After a few months of structured training and digging deep into the data, I’m starting to question how much “intelligence” is actually built into Garmin’s ecosystem.
Garmin often positions itself as a smart training companion — adaptive, personalized, and data-driven. But the more I look under the hood, the more it feels like a collection of glorified IF-statements wearing a bow tie.
Take this real-world example: I quit smoking recently. Since then, my HRV has increased significantly, my resting heart rate has dropped, and I genuinely feel better — stronger, more recovered, and ready to train. And yet, Garmin interprets the change in HRV as a sign of increased stress and insists I need more recovery. It flagged the trend as if something was wrong — when in fact, something had finally gone right.
Wouldn’t it be logical for an “intelligent” watch to ask, “Your HRV is significantly higher than normal — have you made any lifestyle changes?” Imagine if you could then say, “Yes, I quit smoking,” and Garmin would adjust its baseline expectations and give smarter feedback. That’s what a coach would do. That’s what actual AI would do. But Garmin doesn’t ask questions — it just reacts.
And the VO₂max training logic? It doesn’t add up either. I had a recent session with 16 solid minutes in my VO₂max heart rate zone — textbook structure, excellent quality — and Garmin gave me less VO₂max benefit than a previous session that was clearly inferior. Why? Because it seems to judge based on shallow metrics: average pace, heart rate spike, overall duration. Not quality. Not progression. Not execution.

### EXERCISE 1
Print the part of the Garmin post that begins at the words "Garmin often positions" and ends after "finally gone right.", copying it exactly.

### PROVIDED RECORDS
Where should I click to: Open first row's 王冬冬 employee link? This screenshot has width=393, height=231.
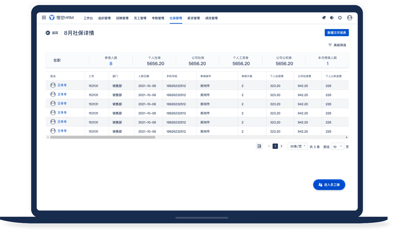pyautogui.click(x=62, y=85)
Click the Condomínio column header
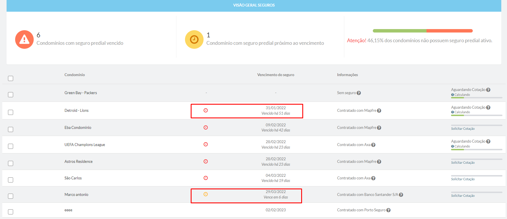The height and width of the screenshot is (219, 507). (75, 75)
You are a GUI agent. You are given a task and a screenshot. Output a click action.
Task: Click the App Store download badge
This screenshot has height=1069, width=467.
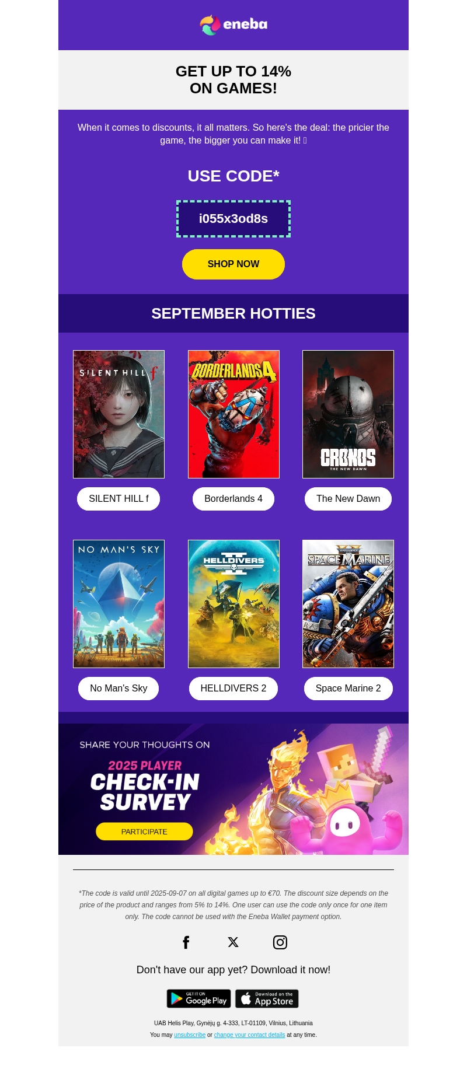coord(267,998)
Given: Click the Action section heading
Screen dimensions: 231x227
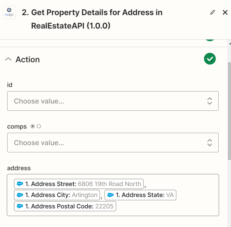Looking at the screenshot, I should (28, 60).
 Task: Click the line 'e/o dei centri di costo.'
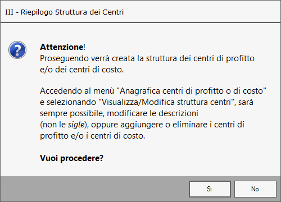pyautogui.click(x=82, y=70)
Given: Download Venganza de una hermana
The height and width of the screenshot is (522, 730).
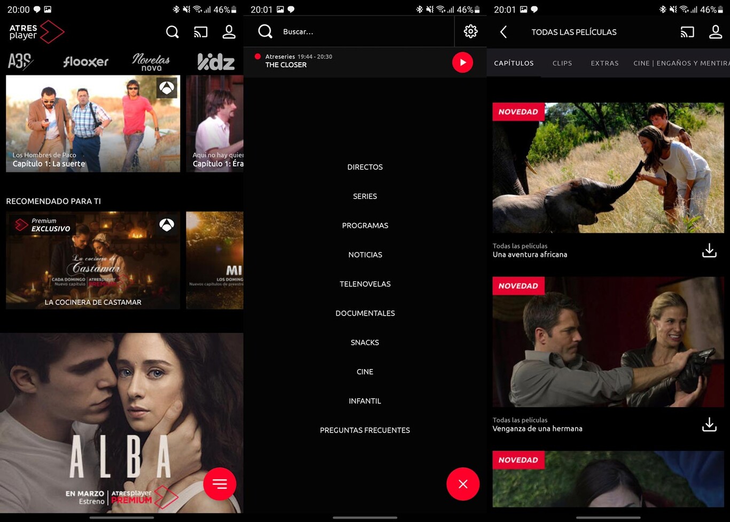Looking at the screenshot, I should (709, 424).
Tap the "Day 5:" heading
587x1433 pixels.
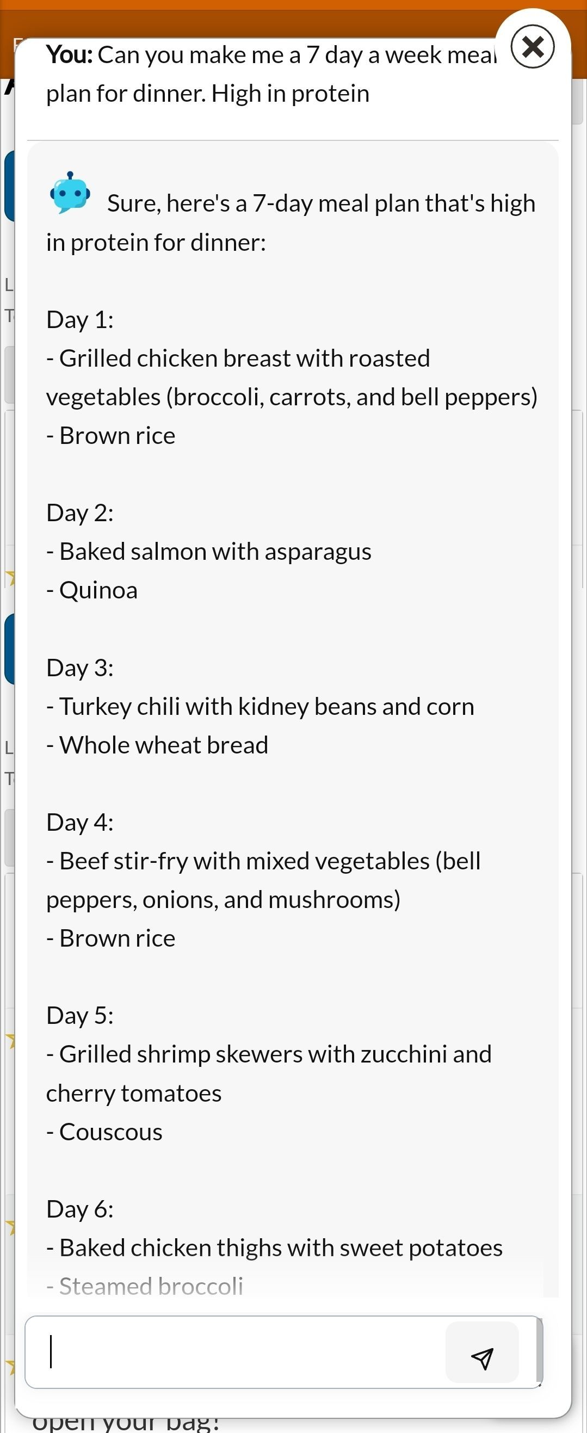tap(80, 1016)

### EXERCISE 2
Output the lines of the listing exactly, from the line that contains "You are a GUI" through the end of the listing, including both ends. Leave the pictures out of your answer.

### FULL ANSWER 1
Garmin often positions itself as a smart training companion — adaptive, personalized, and data-driven. But the more I look under the hood, the more it feels like a collection of glorified IF-statements wearing a bow tie.
Take this real-world example: I quit smoking recently. Since then, my HRV has increased significantly, my resting heart rate has dropped, and I genuinely feel better — stronger, more recovered, and ready to train. And yet, Garmin interprets the change in HRV as a sign of increased stress and insists I need more recovery. It flagged the trend as if something was wrong — when in fact, something had finally gone right.

### FULL ANSWER 2
You are a GUI agent. You are given a task and a screenshot. Output a click action.
Task: Click the App Store download badge
This screenshot has height=1069, width=467.
coord(267,998)
Given: Click the Action section heading
Screen dimensions: 231x227
Looking at the screenshot, I should (28, 60).
 Task: Click the line 'e/o dei centri di costo.'
pyautogui.click(x=82, y=70)
Given: Download Venganza de una hermana
The height and width of the screenshot is (522, 730).
Looking at the screenshot, I should (709, 424).
Tap the "Day 5:" heading
587x1433 pixels.
tap(80, 1016)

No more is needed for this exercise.